Wisconsin hasn’t seen the best of Miami.
The Wisconsin Badgers, Miami’s opponent in Saturday’s 2017 Orange Bowl, probably do not think the Hurricanes are very good.
Here’s why: Wisconsin left tackle Michael Deiter revealed Wednesday that his Badgers have confined their film study to Miami’s games at Florida State and Pitt and against Clemson in the ACC title game.
Miami went 1-2 in those games, getting blown out by Clemson 38-3; playing its worst game of the season in a 24-14 loss to Pitt and needing a miracle finish to edge FSU 24-20.
“Just teams that play similar pro-style offenses to us,” Deiter said when asked about which games on Miami’s schedule his Badgers have watched most intently.
“I think those games are the best ones to know what Miami wants to do against that style of offense. … The Clemson game I’ve watched a couple of times.”
Most Canes fans would prefer to travel on a five-hour flight — sitting next to a snoring man, a crying baby and Gilbert Gottfried — as opposed to watching that Clemson game twice.
But the 10th-ranked Hurricanes (10-2), who are 6 1/2-point underdogs against the sixth-ranked Badgers (12-1), will get a chance to break their two-game losing streak, ending their season on a positive note.
Wisconsin and Miami have met just once previously in the postseason, with the stronger Badgers negating the Hurricanes’ speed in a 20-14 win in the 2009 Champs Sports Bowl in Orlando.
That will surely be Wisconsin’s strategy Saturday.
Badgers quarterback Alex Hornibrook is ordinary statistically. The redshirt sophomore, a second-year starter, leads a passing game that averages only 187 yards, ninth-best in the Big 10.
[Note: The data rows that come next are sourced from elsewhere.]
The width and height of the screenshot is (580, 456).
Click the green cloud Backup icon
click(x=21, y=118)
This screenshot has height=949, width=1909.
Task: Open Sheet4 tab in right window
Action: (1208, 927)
But the Wisconsin offensive line is special. Deiter, who switched from center to left tackle in the last week of spring, was a Sporting News second-team All-American. Right tackle David Edwards was an American Football Coaches first-team All-American. And right guard Beau Benzschawel was a third-team Associated Press All-American.
The last time Wisconsin had three All-American offensive linemen on the same team was 1921, and Benzschawel made it clear on Wednesday that the current Badgers will go with their strength.
“It’s everything,” he said of the battle up front, “not just to control the game but to send a message.”
Delivering that message — at least with the ball in his hands — will be freshman running back Jonathan Taylor, who leads the Big 10 with 1,847 rushing yards. He has scored 13 touchdowns and averages 6.8 yards per carry.
That run game fuels the Badgers, who lead the league in third-down conversion (48.8), rank second in time of possession (35:09, just three seconds off the top spot) and rank third in points (33.8).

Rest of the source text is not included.